Background
Title X-funded family planning clinics have been identified as optimal sites for delivery of pre-exposure prophylaxis (PrEP) for HIV prevention. However, PrEP has not been widely integrated into family planning services, especially in the Southern US, and data suggest there may be significant implementation challenges in this setting. Because Title X clinics vary greatly in provider-, organizational-, and systems-level characteristics, there is likely variation in capacity to implement PrEP across clinics.
Methods
We conducted a survey from February to June 2018 among providers and administrators of non-PrEP-providing Title X-funded clinics across 18 southern states. Survey items were designed using the Consolidated Framework for Implementation Research (CFIR) to assess constructs relevant to PrEP implementation.
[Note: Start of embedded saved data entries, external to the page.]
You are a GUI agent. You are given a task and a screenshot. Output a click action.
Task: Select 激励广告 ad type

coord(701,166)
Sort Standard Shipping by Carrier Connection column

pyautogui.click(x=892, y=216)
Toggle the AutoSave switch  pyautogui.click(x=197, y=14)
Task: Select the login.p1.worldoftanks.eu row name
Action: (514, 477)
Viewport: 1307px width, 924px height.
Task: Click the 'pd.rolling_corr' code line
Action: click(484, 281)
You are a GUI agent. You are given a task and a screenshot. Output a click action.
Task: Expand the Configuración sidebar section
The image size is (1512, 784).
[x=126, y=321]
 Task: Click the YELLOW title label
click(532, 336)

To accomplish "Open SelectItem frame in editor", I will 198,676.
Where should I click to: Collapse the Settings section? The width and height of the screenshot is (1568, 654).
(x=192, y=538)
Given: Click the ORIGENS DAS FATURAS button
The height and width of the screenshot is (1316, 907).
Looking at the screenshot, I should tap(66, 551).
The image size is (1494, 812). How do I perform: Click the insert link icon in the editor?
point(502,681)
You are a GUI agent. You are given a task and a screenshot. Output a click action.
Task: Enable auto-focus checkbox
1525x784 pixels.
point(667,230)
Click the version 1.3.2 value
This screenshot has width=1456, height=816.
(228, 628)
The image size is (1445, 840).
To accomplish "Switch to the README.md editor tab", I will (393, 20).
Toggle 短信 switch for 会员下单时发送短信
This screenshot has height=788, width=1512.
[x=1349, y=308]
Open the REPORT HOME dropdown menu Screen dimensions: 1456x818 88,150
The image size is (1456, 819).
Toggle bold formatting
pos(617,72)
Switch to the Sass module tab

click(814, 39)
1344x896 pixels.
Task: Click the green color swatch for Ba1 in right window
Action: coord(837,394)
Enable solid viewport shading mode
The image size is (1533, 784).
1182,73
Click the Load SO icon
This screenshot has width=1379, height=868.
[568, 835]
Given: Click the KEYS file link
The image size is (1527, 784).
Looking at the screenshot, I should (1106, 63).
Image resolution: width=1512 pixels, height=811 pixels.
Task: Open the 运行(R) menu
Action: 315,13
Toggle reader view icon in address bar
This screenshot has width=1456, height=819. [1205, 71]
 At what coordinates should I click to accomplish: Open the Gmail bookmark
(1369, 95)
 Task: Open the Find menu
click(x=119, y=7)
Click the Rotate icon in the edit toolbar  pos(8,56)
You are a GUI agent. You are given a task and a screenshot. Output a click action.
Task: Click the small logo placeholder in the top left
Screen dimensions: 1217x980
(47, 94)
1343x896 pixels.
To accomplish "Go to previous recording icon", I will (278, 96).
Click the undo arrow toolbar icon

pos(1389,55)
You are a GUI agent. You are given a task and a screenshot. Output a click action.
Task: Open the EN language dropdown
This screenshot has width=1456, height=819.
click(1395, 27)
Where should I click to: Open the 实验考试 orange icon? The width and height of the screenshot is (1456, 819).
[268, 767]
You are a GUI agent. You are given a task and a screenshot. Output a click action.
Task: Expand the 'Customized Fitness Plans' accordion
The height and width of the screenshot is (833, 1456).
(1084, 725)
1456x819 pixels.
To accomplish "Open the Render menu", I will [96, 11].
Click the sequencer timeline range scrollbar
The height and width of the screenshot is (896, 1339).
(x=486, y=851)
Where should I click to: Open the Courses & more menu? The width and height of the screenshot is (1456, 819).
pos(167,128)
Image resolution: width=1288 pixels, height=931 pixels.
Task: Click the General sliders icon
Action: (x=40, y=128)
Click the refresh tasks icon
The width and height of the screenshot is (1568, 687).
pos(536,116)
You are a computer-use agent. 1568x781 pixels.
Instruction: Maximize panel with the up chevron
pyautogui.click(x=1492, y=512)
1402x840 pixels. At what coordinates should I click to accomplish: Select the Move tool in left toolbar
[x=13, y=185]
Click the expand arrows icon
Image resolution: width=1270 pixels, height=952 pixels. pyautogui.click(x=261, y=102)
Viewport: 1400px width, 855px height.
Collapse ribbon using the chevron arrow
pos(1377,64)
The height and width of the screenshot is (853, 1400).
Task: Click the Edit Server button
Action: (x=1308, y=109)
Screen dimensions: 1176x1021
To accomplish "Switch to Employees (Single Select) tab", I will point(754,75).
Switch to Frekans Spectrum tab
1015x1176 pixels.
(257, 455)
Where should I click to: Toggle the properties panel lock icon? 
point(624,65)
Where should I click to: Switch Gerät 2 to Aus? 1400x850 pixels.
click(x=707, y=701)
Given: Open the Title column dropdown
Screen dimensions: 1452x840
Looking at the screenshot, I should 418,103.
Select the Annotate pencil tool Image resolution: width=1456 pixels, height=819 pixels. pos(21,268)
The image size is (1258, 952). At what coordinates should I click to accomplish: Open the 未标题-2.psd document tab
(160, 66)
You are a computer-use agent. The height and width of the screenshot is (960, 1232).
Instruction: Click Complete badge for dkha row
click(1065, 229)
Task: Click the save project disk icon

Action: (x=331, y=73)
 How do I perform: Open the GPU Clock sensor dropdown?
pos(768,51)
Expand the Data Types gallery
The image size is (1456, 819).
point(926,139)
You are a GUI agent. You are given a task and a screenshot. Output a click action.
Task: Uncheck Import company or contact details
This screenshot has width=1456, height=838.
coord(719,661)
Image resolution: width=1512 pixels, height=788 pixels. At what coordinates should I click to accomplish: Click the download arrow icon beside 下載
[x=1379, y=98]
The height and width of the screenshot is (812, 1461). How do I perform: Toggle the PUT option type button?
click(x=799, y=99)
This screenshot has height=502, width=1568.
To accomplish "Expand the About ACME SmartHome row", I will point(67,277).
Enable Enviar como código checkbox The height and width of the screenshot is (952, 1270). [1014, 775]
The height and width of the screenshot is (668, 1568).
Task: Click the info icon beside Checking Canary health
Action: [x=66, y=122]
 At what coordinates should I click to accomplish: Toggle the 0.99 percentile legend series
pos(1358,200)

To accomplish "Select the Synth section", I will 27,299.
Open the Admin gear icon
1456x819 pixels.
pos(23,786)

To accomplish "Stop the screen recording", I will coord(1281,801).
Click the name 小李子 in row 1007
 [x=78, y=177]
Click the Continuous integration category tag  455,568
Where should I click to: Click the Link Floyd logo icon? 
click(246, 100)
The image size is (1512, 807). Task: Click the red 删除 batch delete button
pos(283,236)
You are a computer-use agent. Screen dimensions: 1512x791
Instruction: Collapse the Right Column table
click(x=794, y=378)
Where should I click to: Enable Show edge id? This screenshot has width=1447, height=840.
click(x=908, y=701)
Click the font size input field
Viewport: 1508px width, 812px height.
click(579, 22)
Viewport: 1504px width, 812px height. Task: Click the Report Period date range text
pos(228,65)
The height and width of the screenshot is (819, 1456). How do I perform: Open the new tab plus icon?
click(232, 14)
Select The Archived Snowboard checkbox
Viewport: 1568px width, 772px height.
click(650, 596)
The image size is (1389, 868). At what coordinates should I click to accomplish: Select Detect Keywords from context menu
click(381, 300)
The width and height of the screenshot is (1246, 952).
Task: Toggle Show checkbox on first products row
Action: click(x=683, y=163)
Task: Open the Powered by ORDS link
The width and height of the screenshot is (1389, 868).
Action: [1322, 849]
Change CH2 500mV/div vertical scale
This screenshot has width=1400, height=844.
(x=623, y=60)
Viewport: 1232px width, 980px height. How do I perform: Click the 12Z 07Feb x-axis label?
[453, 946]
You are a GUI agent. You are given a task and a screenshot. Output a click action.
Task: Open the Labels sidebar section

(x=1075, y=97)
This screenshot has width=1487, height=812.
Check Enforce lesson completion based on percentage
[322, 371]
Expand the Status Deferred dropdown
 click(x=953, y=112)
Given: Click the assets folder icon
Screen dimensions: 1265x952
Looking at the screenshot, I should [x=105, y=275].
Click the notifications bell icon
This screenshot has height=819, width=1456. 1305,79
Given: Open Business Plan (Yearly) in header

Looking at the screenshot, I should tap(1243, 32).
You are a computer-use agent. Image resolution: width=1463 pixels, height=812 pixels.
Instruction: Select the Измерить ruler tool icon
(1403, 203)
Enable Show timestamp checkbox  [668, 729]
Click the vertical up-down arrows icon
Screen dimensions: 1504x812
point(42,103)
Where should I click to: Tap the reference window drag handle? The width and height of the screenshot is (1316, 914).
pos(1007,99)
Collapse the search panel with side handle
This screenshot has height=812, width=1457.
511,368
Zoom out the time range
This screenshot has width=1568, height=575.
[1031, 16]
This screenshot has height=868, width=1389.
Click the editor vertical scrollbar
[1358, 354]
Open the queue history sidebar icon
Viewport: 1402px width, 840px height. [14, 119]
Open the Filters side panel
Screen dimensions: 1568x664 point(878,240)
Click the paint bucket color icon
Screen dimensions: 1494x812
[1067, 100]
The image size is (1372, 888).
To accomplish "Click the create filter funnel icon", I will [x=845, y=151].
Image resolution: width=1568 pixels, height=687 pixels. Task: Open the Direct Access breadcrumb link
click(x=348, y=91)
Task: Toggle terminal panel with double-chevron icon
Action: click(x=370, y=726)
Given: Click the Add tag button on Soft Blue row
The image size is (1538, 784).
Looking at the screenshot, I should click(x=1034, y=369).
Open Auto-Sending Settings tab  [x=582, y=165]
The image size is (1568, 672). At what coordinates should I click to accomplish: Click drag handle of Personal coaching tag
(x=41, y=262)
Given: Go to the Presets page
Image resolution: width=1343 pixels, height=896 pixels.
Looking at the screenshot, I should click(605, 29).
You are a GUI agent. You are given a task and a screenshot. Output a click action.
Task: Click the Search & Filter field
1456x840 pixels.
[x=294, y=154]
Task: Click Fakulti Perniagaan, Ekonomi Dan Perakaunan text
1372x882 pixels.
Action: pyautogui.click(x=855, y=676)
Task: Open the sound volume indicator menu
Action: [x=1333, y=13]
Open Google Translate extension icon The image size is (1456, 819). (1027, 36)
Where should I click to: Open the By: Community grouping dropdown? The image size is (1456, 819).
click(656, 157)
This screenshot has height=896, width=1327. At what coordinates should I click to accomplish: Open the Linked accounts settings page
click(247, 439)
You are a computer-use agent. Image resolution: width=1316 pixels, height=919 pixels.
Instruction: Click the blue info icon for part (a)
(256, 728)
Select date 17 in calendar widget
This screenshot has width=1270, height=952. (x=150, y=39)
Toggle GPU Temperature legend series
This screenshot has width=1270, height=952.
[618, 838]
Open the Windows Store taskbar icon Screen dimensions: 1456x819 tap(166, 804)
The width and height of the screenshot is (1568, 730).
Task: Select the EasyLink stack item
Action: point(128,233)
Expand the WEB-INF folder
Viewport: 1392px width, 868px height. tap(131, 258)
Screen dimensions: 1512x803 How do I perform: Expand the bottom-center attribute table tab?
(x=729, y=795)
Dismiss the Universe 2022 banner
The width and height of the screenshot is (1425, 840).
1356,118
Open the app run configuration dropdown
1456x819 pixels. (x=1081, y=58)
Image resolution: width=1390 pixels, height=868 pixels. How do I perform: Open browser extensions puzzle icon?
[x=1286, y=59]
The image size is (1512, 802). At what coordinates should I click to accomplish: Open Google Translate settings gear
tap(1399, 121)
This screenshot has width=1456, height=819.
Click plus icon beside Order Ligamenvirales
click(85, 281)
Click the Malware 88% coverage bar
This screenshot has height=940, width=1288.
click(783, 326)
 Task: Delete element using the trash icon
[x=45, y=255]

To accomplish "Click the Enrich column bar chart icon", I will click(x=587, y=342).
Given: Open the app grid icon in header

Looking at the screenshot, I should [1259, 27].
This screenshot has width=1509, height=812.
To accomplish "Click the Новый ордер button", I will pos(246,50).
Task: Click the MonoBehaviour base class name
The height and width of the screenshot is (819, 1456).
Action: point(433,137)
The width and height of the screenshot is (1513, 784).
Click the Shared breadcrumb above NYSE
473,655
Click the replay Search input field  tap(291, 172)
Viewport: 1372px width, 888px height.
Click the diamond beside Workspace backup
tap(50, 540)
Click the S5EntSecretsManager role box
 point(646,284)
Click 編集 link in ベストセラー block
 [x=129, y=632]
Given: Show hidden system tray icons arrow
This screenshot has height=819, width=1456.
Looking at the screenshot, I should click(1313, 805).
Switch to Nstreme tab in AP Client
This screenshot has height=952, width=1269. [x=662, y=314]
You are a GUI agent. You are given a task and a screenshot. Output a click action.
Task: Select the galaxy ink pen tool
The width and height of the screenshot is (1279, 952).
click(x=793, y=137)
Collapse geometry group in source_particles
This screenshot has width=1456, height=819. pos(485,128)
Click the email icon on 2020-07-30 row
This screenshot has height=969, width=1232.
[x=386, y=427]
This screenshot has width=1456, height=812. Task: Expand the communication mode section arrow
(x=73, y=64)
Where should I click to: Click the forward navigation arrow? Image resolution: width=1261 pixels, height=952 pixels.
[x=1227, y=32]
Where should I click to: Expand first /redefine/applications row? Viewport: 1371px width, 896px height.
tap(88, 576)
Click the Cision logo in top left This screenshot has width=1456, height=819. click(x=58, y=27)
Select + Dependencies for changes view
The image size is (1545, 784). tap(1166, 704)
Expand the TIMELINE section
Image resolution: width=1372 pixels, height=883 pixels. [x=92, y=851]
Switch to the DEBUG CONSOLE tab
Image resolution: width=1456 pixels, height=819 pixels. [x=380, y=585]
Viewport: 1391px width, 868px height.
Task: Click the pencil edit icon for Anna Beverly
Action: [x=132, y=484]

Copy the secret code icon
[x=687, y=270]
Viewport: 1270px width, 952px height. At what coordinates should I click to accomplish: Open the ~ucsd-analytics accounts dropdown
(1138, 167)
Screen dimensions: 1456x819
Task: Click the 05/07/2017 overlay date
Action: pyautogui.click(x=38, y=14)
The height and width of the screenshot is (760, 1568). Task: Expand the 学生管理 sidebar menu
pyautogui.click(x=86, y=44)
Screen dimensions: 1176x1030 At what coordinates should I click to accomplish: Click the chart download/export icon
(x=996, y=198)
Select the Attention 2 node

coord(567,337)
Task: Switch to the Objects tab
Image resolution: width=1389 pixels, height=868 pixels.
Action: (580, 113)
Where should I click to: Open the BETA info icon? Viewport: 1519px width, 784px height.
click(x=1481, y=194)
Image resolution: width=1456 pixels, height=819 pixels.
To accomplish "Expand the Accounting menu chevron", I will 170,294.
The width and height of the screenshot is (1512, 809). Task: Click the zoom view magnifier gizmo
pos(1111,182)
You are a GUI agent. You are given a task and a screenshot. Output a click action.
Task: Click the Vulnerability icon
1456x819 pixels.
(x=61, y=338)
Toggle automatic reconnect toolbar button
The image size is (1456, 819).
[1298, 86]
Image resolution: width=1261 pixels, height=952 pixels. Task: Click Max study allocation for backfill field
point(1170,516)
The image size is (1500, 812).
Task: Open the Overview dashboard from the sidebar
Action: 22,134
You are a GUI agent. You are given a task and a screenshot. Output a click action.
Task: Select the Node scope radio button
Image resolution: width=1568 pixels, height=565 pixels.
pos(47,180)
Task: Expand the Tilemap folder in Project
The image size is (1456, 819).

To explore the heterogeneity of CFIR-related implementation determinants and identify distinct sub-groups of Title X clinics, a latent profile analysis was conducted using nine CFIR constructs: complexity, relative advantage, cost, attitudes, implementation climate, compatibility, leadership engagement, available resources, and cosmopolitanism. We then conducted a multi-level analysis (accounting for nesting of participants within clinics) to test whether group membership was associated with readiness for implementation of PrEP, controlling for key sociodemographic characteristics.
Results
Four hundred and fourteen healthcare providers/administrators from 227 non-PrEP-providing Title X clinics participated in the study. We identified six sub-groups of clinics that each had distinct patterns of PrEP implementation determinants. Clinic sub-groups included “Highest Capacity for Implementation”, “Favorable Conditions for Implementation”, “Mixed Implementation Context”, “Neutral Implementation Context”, “Incompatible Setting for Implementation”, and “Resource-Strained Setting”. Group membership was related to numerous provider-level (i.e., ability to prescribe medication) and clinic-level (i.e., provision of primary care) characteristics. In comparison to the “Neutral” group (which held neutral perceptions across the implementation determinants), the “Highest Capacity” and “Favorable Conditions” groups had significantly higher levels of implementation readiness, and the “Resource-Strained” group had a significantly lower level of implementation readiness.
Conclusions
Latent profile analyses can help researchers understand how implementation readiness varies across healthcare settings, promoting tailoring of implementation strategies to unique contexts.